We’ve all experienced it: You’re completely exhausted after pulling an all-nighter, and despite your best efforts to stay awake, your eyelids keep closing and closing until suddenly you nod off for just a second — only to awake with a jerk.
This phenomenon is what’s known as “microsleep,” a momentary and involuntary pocket of temporary unconsciousness lasting from a fraction of a second up to roughly 10 seconds, ending in a sudden head jolt.
Why does our brain enter these periods of microsleep? They’re typically caused by extreme fatigue. Sleep is a basic biological necessity, and when we force ourselves to go without it for too long, the brain will eventually shut down — even if just for a few seconds. During microsleep, your brain is essentially taking a forced nap, because its current level of sleep deprivation is preventing certain areas and networks from functioning.
Here’s a look at the science of microsleep — and why it can be so dangerous.
It’s your brain’s losing struggle between sleep and wakefulness.
In the battle to stay awake, sometimes your brain loses. A study published in the journal Neuroimage investigated microsleep by keeping a group of volunteers awake for 22 hours. The volunteers were then put in a dark fMRI machine and asked not to fall asleep. The brain scanner detected when they nodded off periodically, and looked at what was going on in their brains. During these bursts of microsleep, there was reduced activity in the thalamus, a region of the brain involved in regulating sleep.
Interestingly, there was also increased activity in brain regions responsible for sensory processing and paying attention — functions that are, of course, critical to wakefulness. This suggests that parts of the brain are in “waking” mode while other areas temporarily succumb to the urge to sleep.
You may not even be aware of it happening.
While sleep deprivation affects the whole brain, it’s possible for certain parts of the brain to be affected much more severely. During microsleep, certain parts of the brain can nod off while others remain active. A 2011 University of Wisconsin study found that some nerve cells in a sleep-deprived but awake brain can go briefly “offline,” entering a sleep-like state while the rest of the brain remains awake.
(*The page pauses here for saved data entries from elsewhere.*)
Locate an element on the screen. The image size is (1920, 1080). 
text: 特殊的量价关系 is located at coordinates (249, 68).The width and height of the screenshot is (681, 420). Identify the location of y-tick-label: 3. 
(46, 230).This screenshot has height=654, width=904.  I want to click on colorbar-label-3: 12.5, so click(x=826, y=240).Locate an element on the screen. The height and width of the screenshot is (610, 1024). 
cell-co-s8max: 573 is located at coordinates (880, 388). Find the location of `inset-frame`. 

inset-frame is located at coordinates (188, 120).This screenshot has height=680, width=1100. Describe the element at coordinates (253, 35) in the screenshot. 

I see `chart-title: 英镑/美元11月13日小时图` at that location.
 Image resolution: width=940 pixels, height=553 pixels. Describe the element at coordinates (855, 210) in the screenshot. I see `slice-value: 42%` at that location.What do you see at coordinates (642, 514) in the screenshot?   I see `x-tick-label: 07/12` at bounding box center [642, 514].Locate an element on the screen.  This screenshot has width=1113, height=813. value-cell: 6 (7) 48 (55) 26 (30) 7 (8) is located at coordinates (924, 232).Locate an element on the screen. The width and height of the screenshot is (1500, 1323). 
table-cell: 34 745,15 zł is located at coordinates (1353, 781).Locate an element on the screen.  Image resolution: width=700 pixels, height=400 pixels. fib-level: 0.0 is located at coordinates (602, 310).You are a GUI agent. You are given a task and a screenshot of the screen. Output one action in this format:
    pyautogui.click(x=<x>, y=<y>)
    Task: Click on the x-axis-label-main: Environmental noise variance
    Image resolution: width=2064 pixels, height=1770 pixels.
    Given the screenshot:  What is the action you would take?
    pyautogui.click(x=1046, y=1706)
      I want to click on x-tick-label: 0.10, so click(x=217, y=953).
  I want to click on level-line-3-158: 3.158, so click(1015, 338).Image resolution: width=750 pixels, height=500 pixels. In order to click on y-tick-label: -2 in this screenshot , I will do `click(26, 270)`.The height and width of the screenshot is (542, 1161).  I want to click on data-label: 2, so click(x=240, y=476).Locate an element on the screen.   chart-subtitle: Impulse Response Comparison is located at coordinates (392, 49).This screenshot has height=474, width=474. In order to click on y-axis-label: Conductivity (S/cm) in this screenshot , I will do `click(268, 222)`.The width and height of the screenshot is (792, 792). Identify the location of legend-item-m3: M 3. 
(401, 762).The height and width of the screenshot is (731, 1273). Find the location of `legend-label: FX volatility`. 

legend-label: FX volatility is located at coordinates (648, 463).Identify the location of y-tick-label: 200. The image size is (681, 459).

“We know that when we are sleepy, we make mistakes, our attention wanders and our vigilance goes down,” Dr. Chiara Cirelli, a professor of psychiatry at the university and one of the study’s authors, said in a statement at the time. “We have seen with EEGs that even while we are awake, we can experience short periods of ‘microsleep.’”
It’s a frighteningly common factor in drowsy driving accidents.
Perhaps the most troubling aspect of microsleep episodes is that they’re common at the wheel, and they can lead to accidents. In fact, microsleep has been said to be the most common cause of falling asleep behind the wheel.
According to the U.K. road safety charity Brake, 45 percent of men and 22 percent of women surveyed admitted to microsleeping while driving.
Shift workers driving home after night shifts are at a high risk for crashes caused by microsleep. A small study published in December found that night shift workers are significantly more likely to have a crash when they’re coming off a shift as compared to when they’re fully rested, largely due to microsleep.
An alarming study conducted in 2012 found that many of these accidents could have been prevented if drivers got off the road at the early signs of drowsiness. The findings showed that many people continue driving drowsily even after they experience microsleep episodes.
“People may know they are too sleepy to drive safely but they are pushing themselves to stay awake,” Dr. Chris Watling, study author and researcher at the Queensland University of Technology in Australia, said in a 2012 statement. “That’s when we can get into difficulty with driving.”